HDFS Characteristics
Every distributed system makes trade-offs. HDFS optimizes for throughput on large files at the cost of latency, small-file efficiency, and POSIX compliance. Understanding these trade-offs tells you when HDFS is the right tool -- and when it is not.
Security and permission
HDFS implements a POSIX-like permissions model:
| Permission | Files | Directories |
|---|---|---|
Read (r) | Required to read the file | Required to list directory contents |
Write (w) | Required to write or append | Required to create or delete children |
Execute (x) | Ignored (files cannot be executed on HDFS) | Required to access a child of the directory |
Each file and directory has an owner, a group, and separate permission bits for the owner, group members, and all other users. HDFS also supports optional POSIX ACLs (Access Control Lists) for finer-grained rules targeting specific named users or groups.
HDFS federation
The NameNode keeps all metadata in memory. On clusters with hundreds of millions of files, memory becomes the scaling bottleneck. A single NameNode also becomes a performance bottleneck when it must serve all metadata requests.
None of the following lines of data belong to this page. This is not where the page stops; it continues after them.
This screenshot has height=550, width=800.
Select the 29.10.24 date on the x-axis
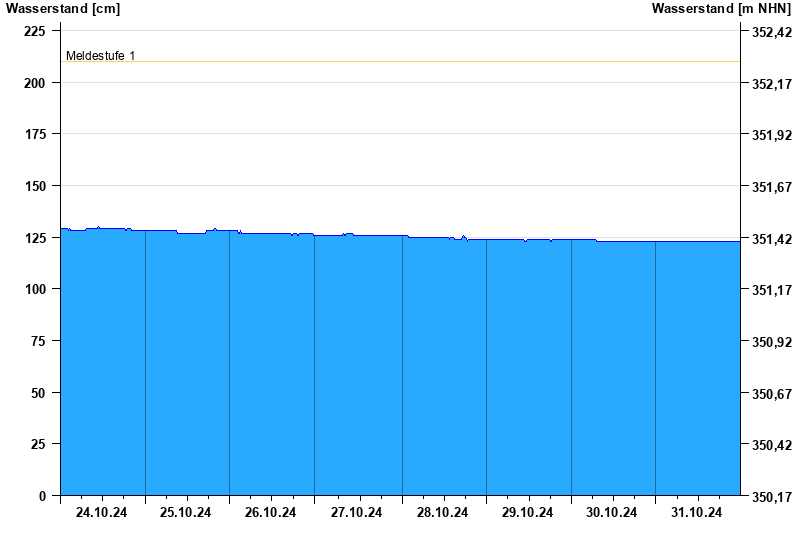(x=527, y=513)
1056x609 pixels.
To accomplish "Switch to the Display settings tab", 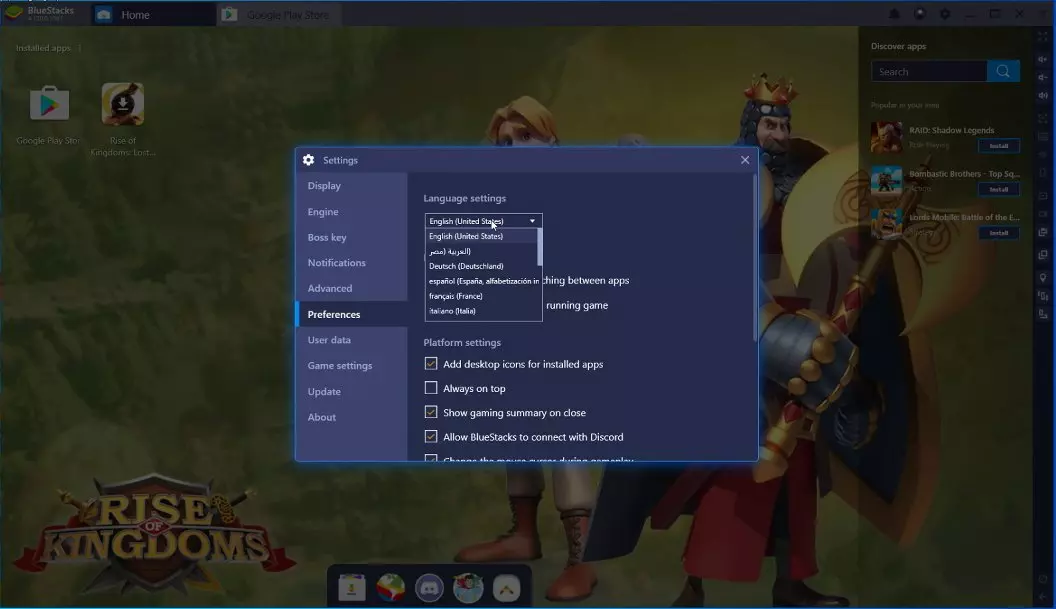I will click(x=324, y=186).
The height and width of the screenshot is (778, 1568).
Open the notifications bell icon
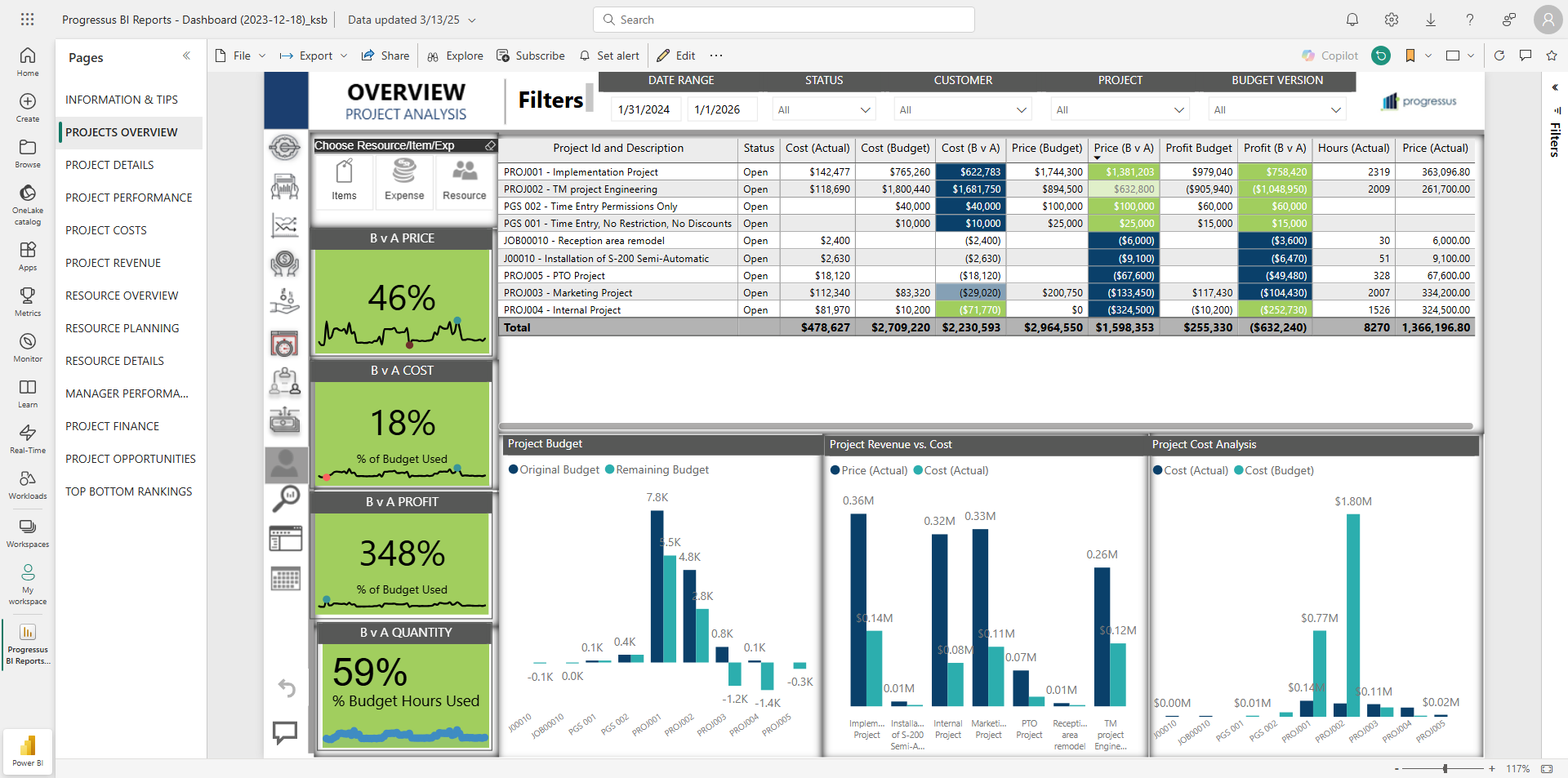1352,20
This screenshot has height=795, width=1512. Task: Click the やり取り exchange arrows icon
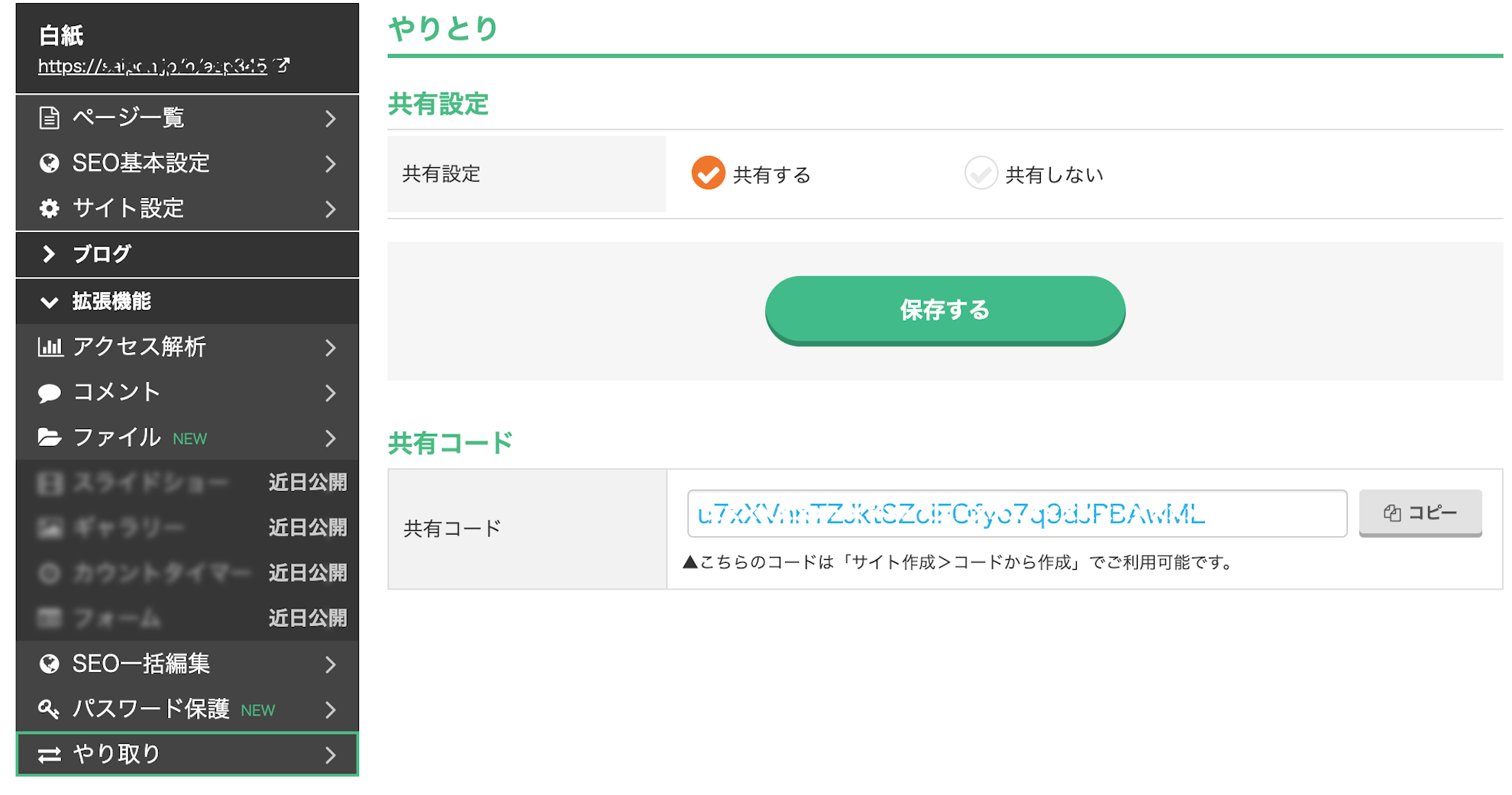50,755
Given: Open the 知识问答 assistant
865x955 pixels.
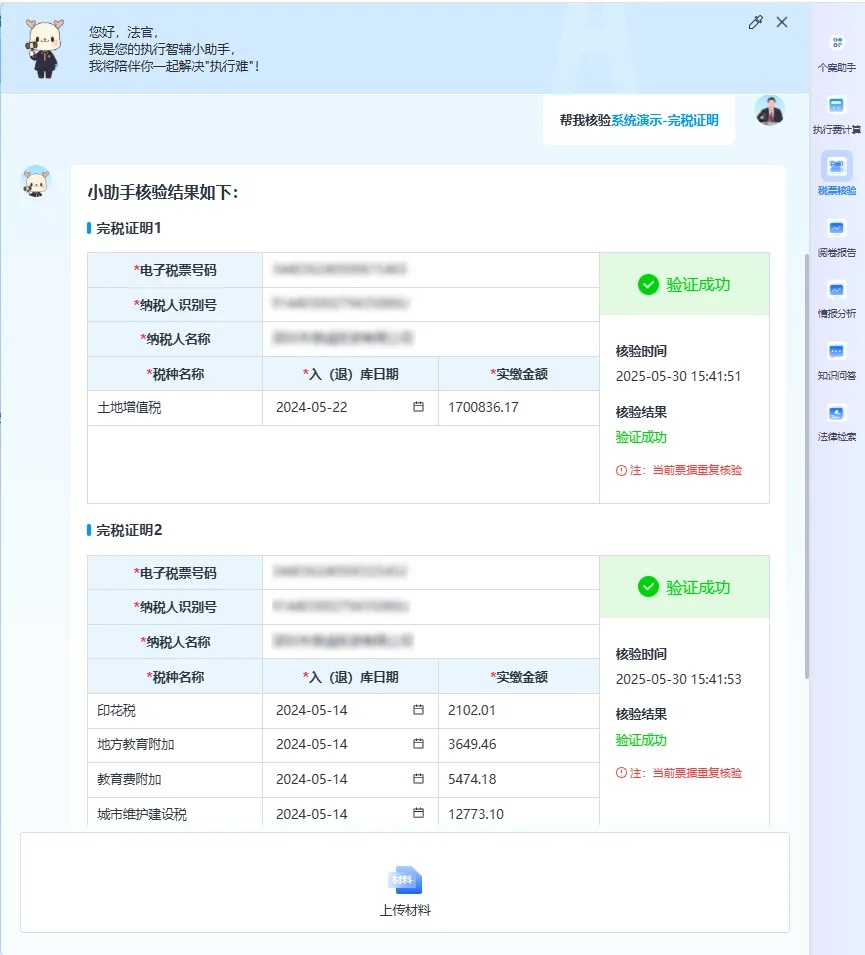Looking at the screenshot, I should (838, 360).
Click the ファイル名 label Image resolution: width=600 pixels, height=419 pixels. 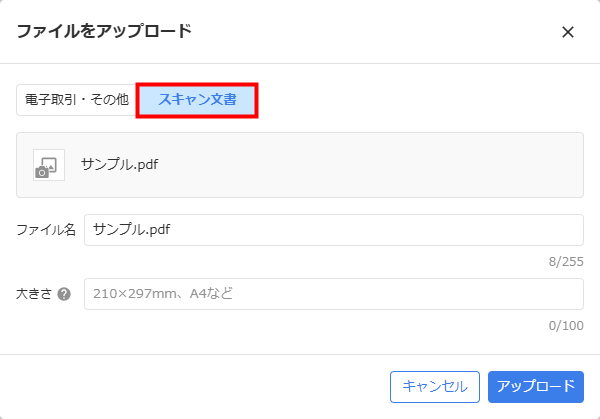pos(46,230)
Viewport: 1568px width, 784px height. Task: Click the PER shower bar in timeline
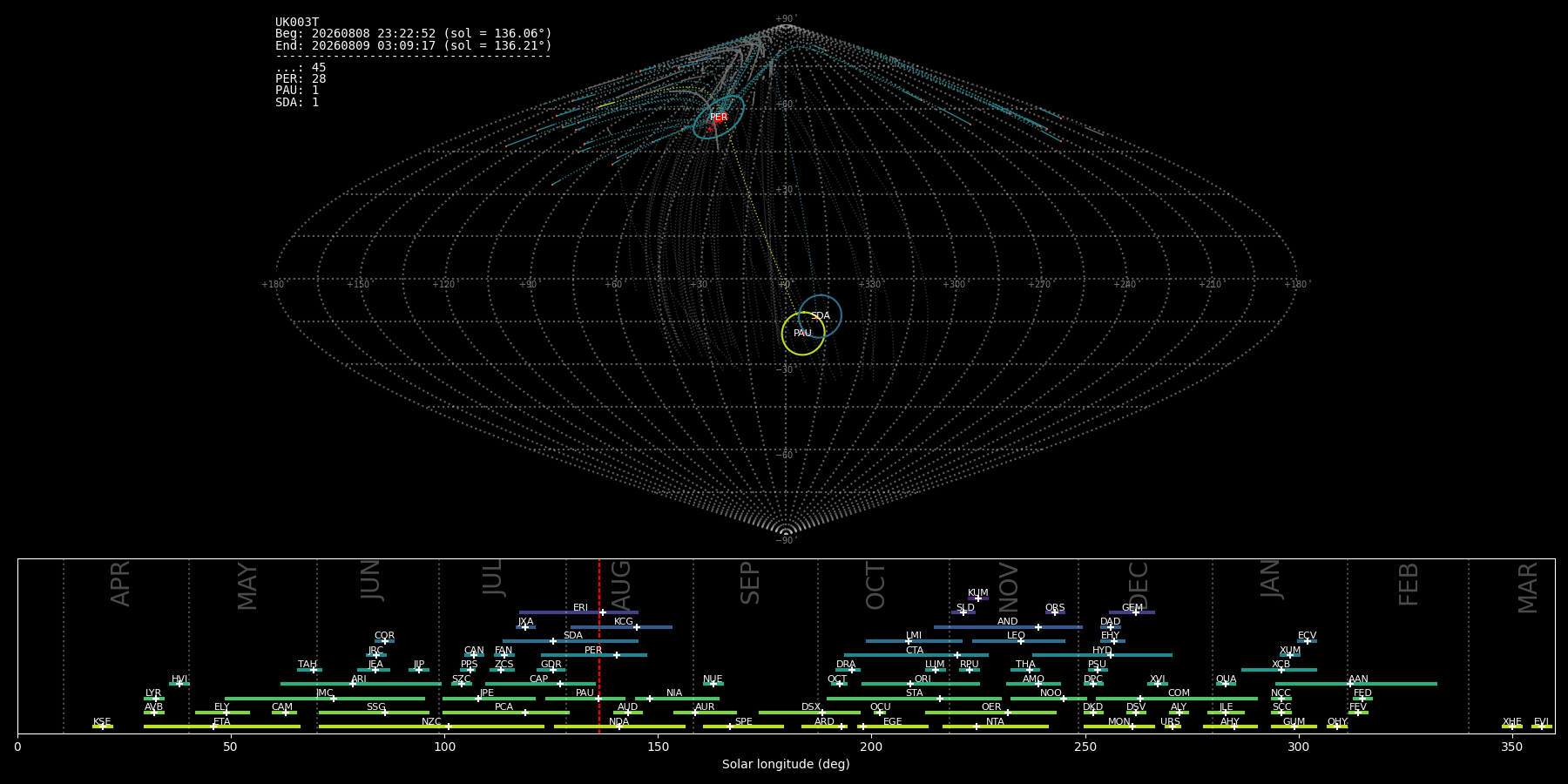pyautogui.click(x=594, y=655)
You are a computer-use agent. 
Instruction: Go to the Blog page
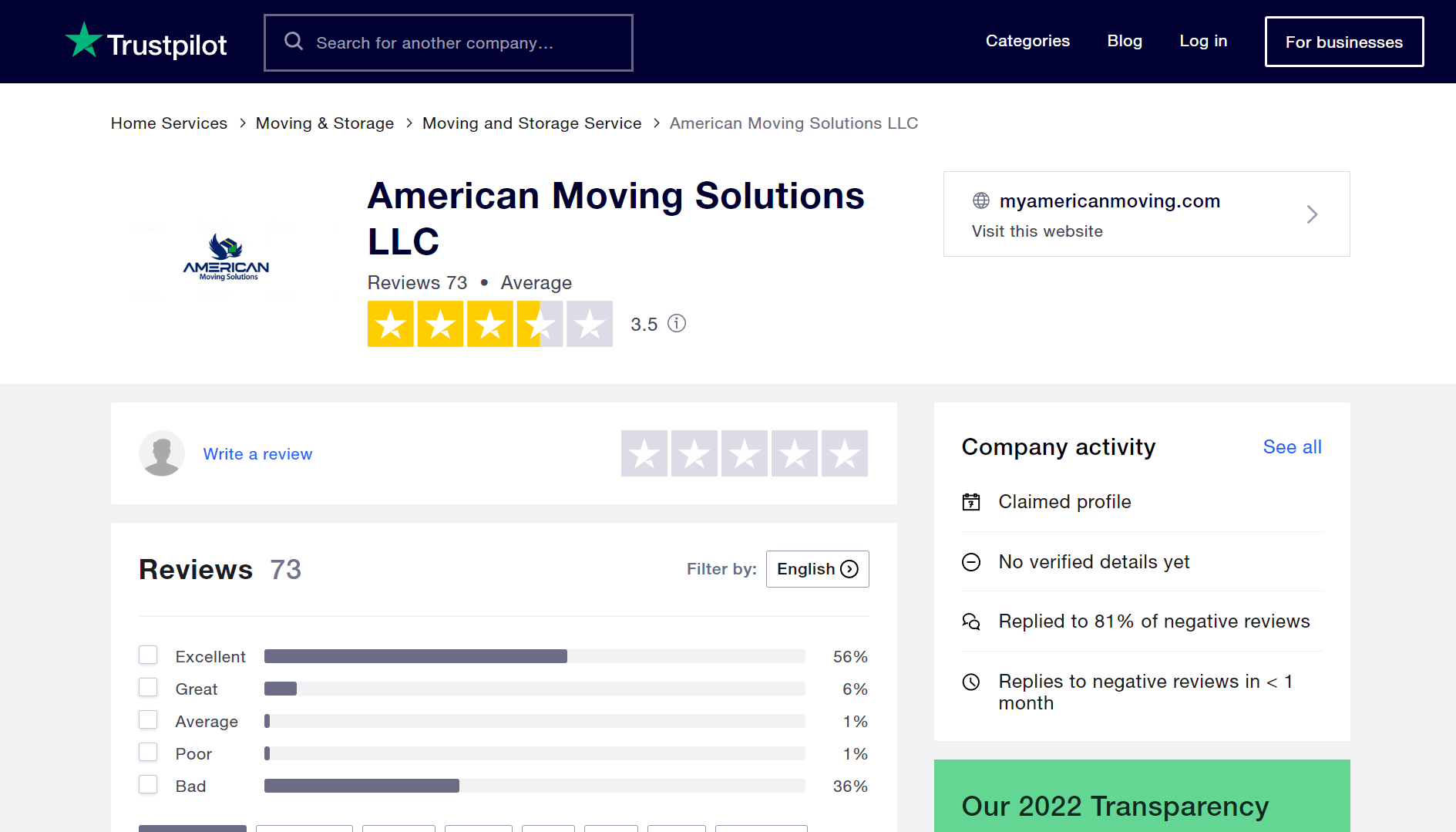pos(1125,42)
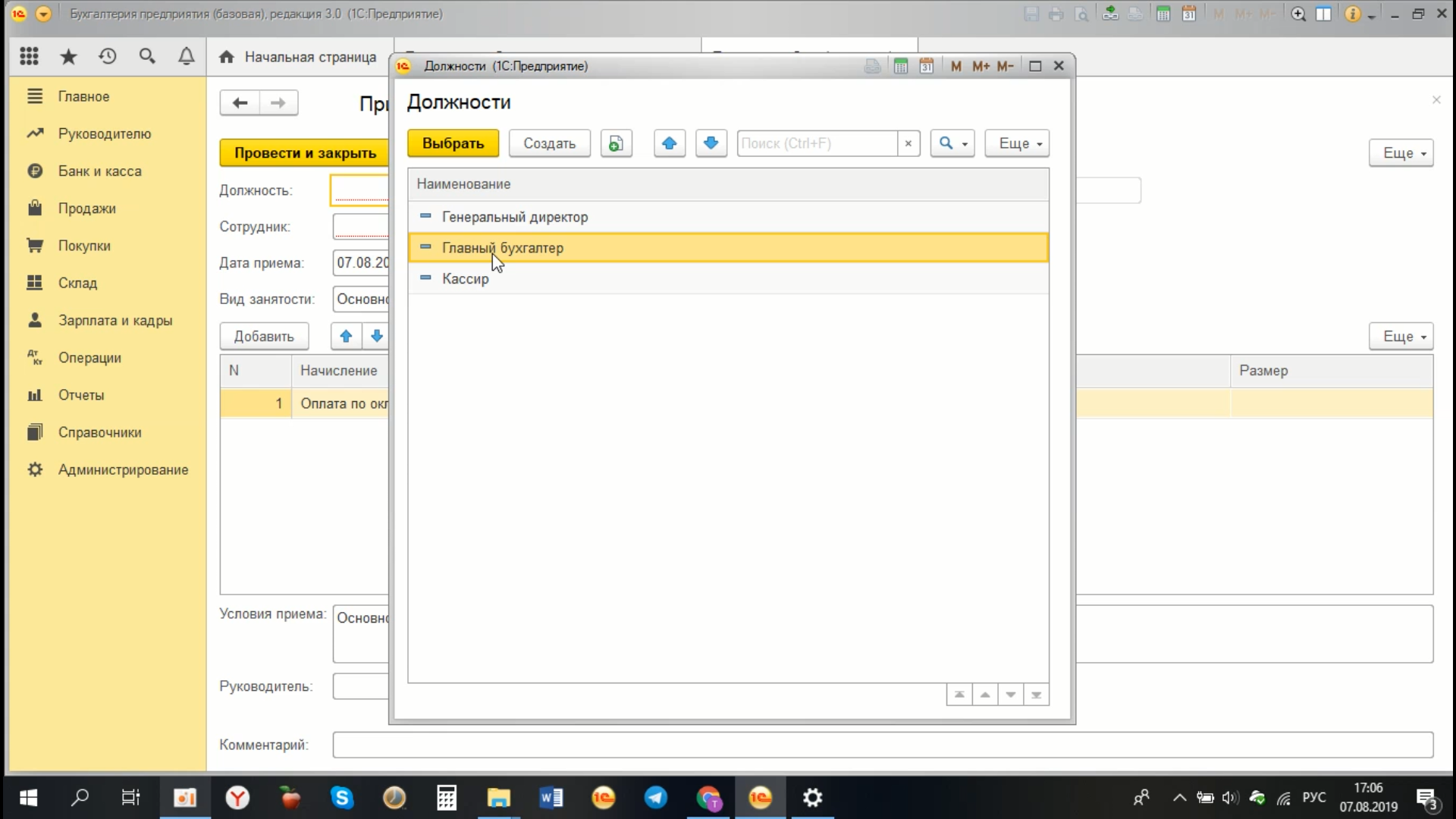Screen dimensions: 1456x819
Task: Click the download/move down arrow icon
Action: (x=711, y=143)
HDFS Federation (introduced in Hadoop 2.x) addresses both problems by allowing multiple independent NameNodes, each managing a portion of the namespace:
| Property | Detail |
|---|---|
| Independence | NameNodes operate independently -- no coordination required between them |
| Shared storage | All NameNodes share the same pool of DataNodes |
| Isolation | A NameNode failure affects only its namespace, not others |
| Client routing | Clients use client-side mount tables to map file paths to the correct NameNode |
For example, one NameNode might manage /user while another handles /share.
Block Pool IDs
Multiple independent NameNodes could generate the same 64-bit BlockID. HDFS solves this with Block Pools: each namespace owns one or more block pools, identified by a unique Block Pool ID. The extended block ID is a tuple of (Block Pool ID, Block ID), guaranteeing uniqueness across the federated cluster.
Federation is the answer to "how does HDFS scale metadata beyond one machine's RAM?" Each NameNode manages a disjoint portion of the namespace, so total metadata capacity scales linearly with the number of NameNodes. This is a horizontal scaling solution for metadata, while the data layer (DataNodes) was already horizontally scalable.
Erasure coding
Default 3x replication imposes a 200% storage overhead. Erasure Coding (EC) achieves the same fault tolerance with roughly 50% overhead -- effectively doubling usable storage capacity.
| Approach | Storage overhead | Fault tolerance | CPU cost |
|---|---|---|---|
| 3x replication | 200% | Tolerates 2 replica losses | Minimal |
| Erasure coding (e.g., RS-6-3) | ~50% | Tolerates up to 3 fragment losses | Higher -- encoding/decoding requires computation |
Under EC, data is broken into fragments, encoded with redundant parity pieces, and distributed across DataNodes. If fragments are lost (disk failure, corruption), the original data is reconstructed from the surviving fragments.
Erasure coding trades CPU for storage. It works well for cold or archival data that is rarely read, but the computational overhead of encoding/decoding makes it less suitable for hot data with frequent access. HDFS lets you set EC policies at the directory level, so you can mix replication (for hot data) and EC (for cold data) in the same cluster.
HDFS in practice
HDFS is used across the Hadoop ecosystem -- Pig, Hive, HBase, Giraph, Spark -- and beyond (e.g., GraphLab).
Advantages
| Strength | Why |
|---|---|
| High bandwidth | Large clusters sustain up to 1 TB/s of continuous writes |
| High reliability | Replication (or EC) across racks ensures availability even during disk and server failures |
| Low cost per byte | Runs on commodity hardware with software-managed redundancy -- no SAN or enterprise disk arrays needed |
| Horizontal scalability | Add DataNodes to a running cluster and rebalance without downtime |
Disadvantages
| Limitation | Why |
|---|---|
| Small file inefficiency | Each file consumes ~150 bytes of NameNode memory. Millions of small files exhaust the NameNode. Workaround: combine small files into sequence files (binary key-value containers where the file name is the key and the contents are the value) |
| POSIX non-compliance | Applications must use the HDFS client or Hadoop API. A FUSE driver exists but does not support writes after close |
| Write-once model | No concurrent writers, no random writes (append only). Latest versions support append, but in-place modification remains impossible |
| Latency | Optimized for throughput, not latency. For millisecond reads, use BigTable/HBase instead |
When an interviewer asks "what are HDFS's limitations?", lead with the NameNode memory bottleneck (it caps the total number of files) and the write-once model (no random writes, no concurrent writers). These are the two constraints most likely to disqualify HDFS for a given use case. Then mention that HDFS Federation and erasure coding address the first and storage-cost concerns respectively.
In short, HDFS excels when storing a moderate number of very large files for batch processing. It struggles with billions of small files, low-latency access, and workloads requiring concurrent or random writes.